TalentZoo.com |  Beyond Madison Avenue |  Digital Pivot |  Beneath the Brand Archives  |  Categories
Reconsidering Twitter as Mass Opinion
By: Mike Bush
Bookmark and Share Subscribe to the Flack Me RSS Feed Share
There are dozens, if not hundreds, of tools aimed at capturing both the volume and the sentiment of what’s being expressed on Twitter at any given moment. Of course, brands are able to take advantage of these tools to maintain their reputation, as well as monitor, in real-time, what’s being expressed about them.
The digital age we’re living in can be sort of creepy when you think about it. It used to be that, when you had a poor experience with a company, you told your friends about it over a beer when you caught up (or over the phone if you lived in different towns). Brands were never able to be a part of the discussion.
Now, it’s like social media professionals, flacks, and community managers are listening on those conversations…sitting at the corner of the bar with a spy microphone recording every time a customer says “Pepsi” along with how the customer feels about that particular drink.
But, what if the sentiment expressed on Twitter isn’t an actual representation of the masses?

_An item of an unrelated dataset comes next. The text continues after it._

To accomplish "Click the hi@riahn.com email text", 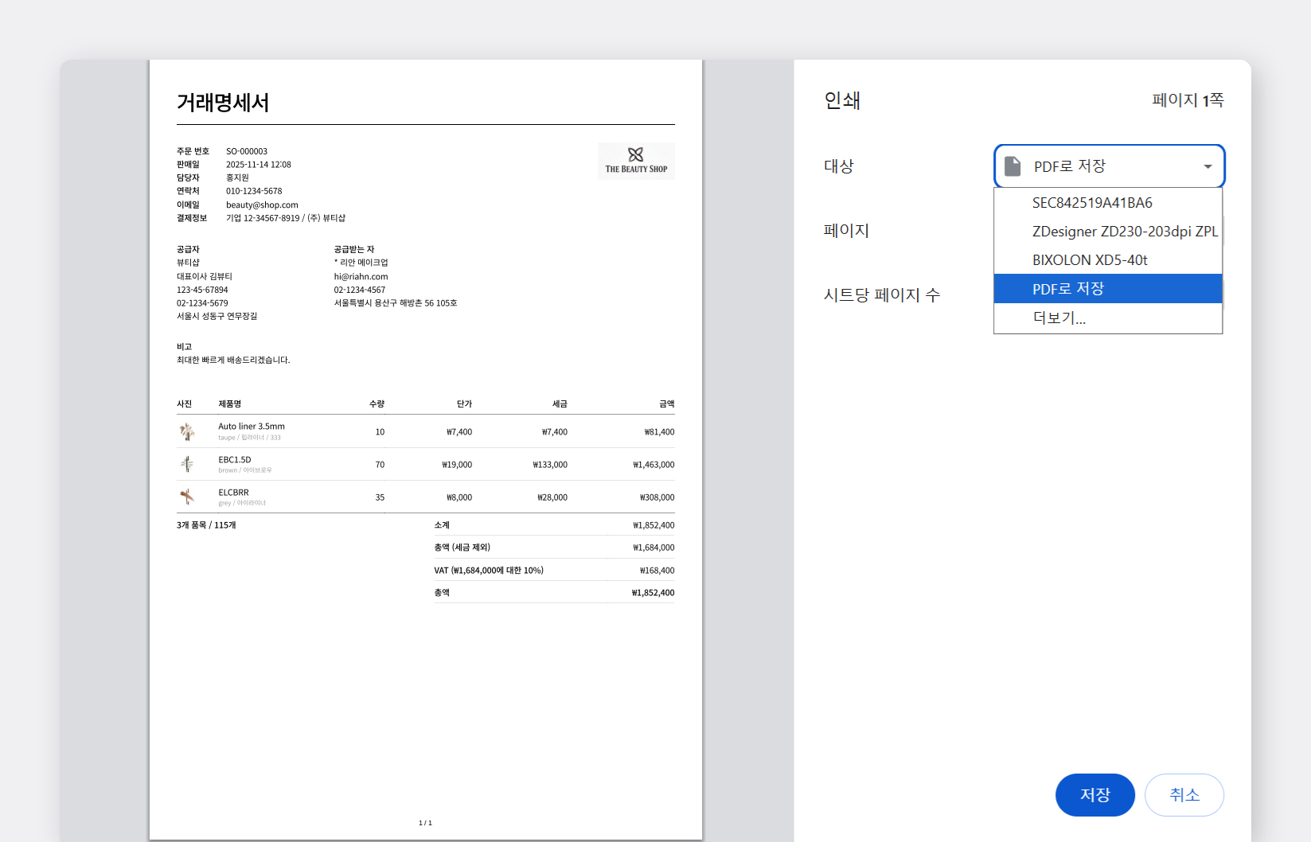I will [x=361, y=277].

A recent study by the Pew Research Center says that Twitter is NOT the epicenter of real time mass opinion, and in fact, it may often be at odds with the majority feeling (the study is worth looking at, as it pertains mainly to how the President has been perceived on Twitter vs. how he’s been perceived by the public at large).
The reasons for the difference can be obvious. Pew points out that the reaction to political events on Twitter reflects a combination of traits shared by Twitter users only. Or, perhaps Banky was right in Jay and Silent Bob Strike Back: “That’s what the Internet is for. Slandering others anonymously.” (NOTE: the language in that movie isn’t entirely appropriate for work).
Last year, GigaOm published some tips for analyzing Twitter data. It’s a good read.
The lesson from Pew’s research should be that Twitter is only one source of data, and like most “only one source” situations, it doesn’t represent a full picture.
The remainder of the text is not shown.